While configuring all of this, I would occasionally notice errors that had to be fixed back in the original table. A bit annoyingly, I found that the chart, Steps, and Size selections reset after each new copy/paste. However, any inconvenience from that is more than made up for by how ridiculously easy RAWGraphs is to use in the first place.
Finishing the Infographic in Lucidcharts
The .png output from RAWGraphs is easy to load into Lucidcharts by either manual selection or drag-and-drop, and even retains its transparency setting (“Links Opacity” attribute). Once the diagram was in, it was super easy to build, shape, and arrange all of the other infographic elements around it. Within the Page Settings sidebar, you’re able to quickly fine-tune the grid, guide, and snap settings, minimizing the time you’d otherwise be spending extra clicks on “Align to”:
Lines and arrows are generally easy to create and manipulate as well. Hovering your mouse around the edge of any given figure reveals a red dot: clicking and pulling these will result in an arrow, or what ever your default line is (to set the default line, just adjust the line settings when no shapes are selected). For curved lines, the point-direction handles illuminate when you click it, allowing you to immediately change the curve shape without having to right-click or use any other additional keystroke to initiate edits.
Another nice feature is Lucidchart’s Upload Font capability. After finding a free approximation of GoT’s ultra-cool title font, it took just a few clicks to bring it in through the Font Manager:
While taking the above screenshot, I just realized that the author had even mapped the actual logo to “SHIFT + 3” (the one with the T-stroke covering the whole of “Thrones”). Mine in the title was just spelled out. Oh well, too late to change now.
Lastly, I’ve come to really appreciate Lucidchart’s “Download as” options:
Though not relevant here, I routinely use the “PNG with transparent background” option. Additionally, if you need back-compatibility or the option to send your works-in-progress via email, “Download As → Visio (VDX)” is very handy. After someone’s Visio edits, vdx files can be easily re-uploaded with the “Import → Import Visio” option on the main “Documents” page.
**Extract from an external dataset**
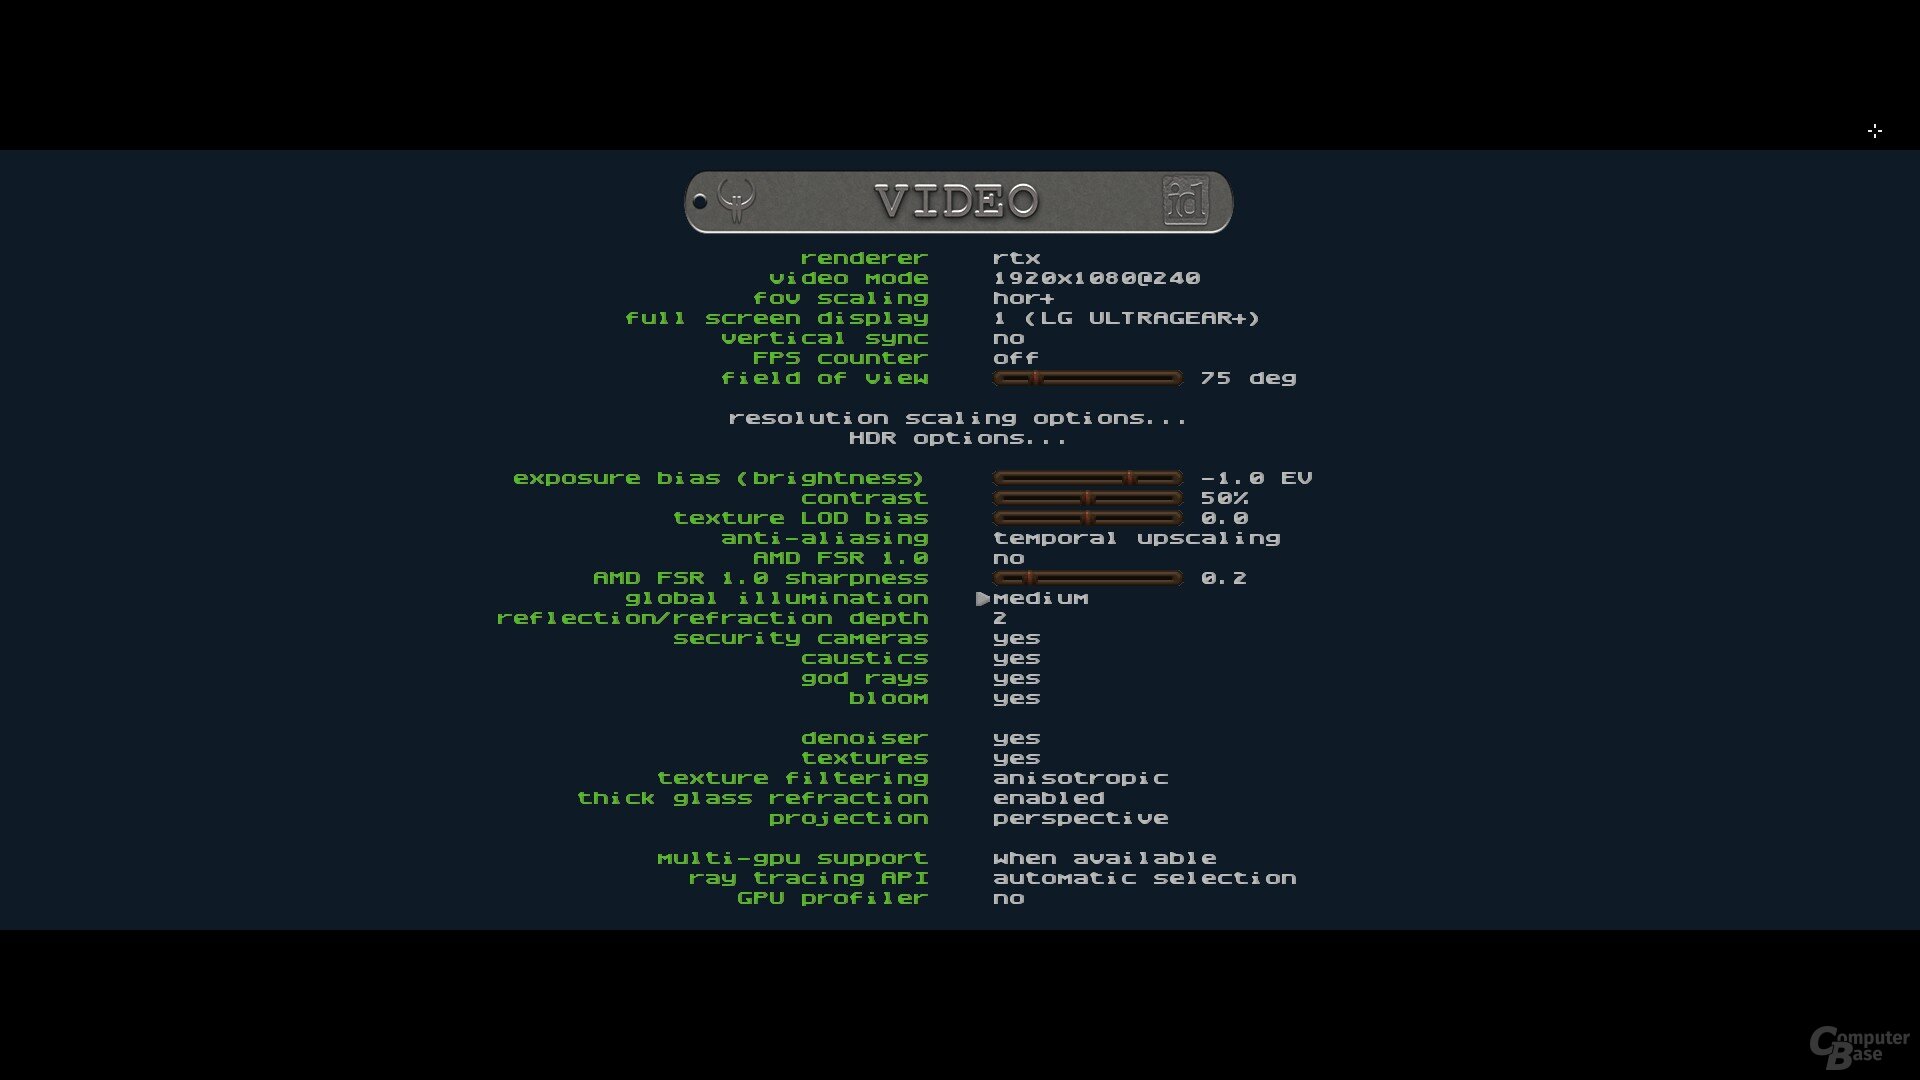
Task: Open HDR options submenu
Action: (957, 438)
All-in-all, I had a lot of fun making this, and really enjoyed following the shifting flows of Game of Thrones character affiliations in the output diagram. As a fan of the show, some of them were really interesting to spot and follow along with [SPOILERS again, but if you’ve made it this far, come on…]:
- The degree to which each Major House comprised/contributed to the Night’s Watch from “Origin” to “Starting Affiliation”
- Jon Snow and (per my interpretation) The Mountain’s movements to-and-from the Deceased nodes.
- One of the dragons going over to the Night King.
- The Deceased category itself growing laughably dominant by the most recent season.
And there are probably many more that I’ve failed to note here. Regardless, I hope you enjoy the diagram as much as I did, and hope you find these RAWGraphs and Lucidchart tips useful as well. Both tools provide a ton of fun and easy-to-use charting capabilities that should be enormously useful in your day-to-day. Thank you so much for reading. I wish you good fortune in the diagramming efforts to come.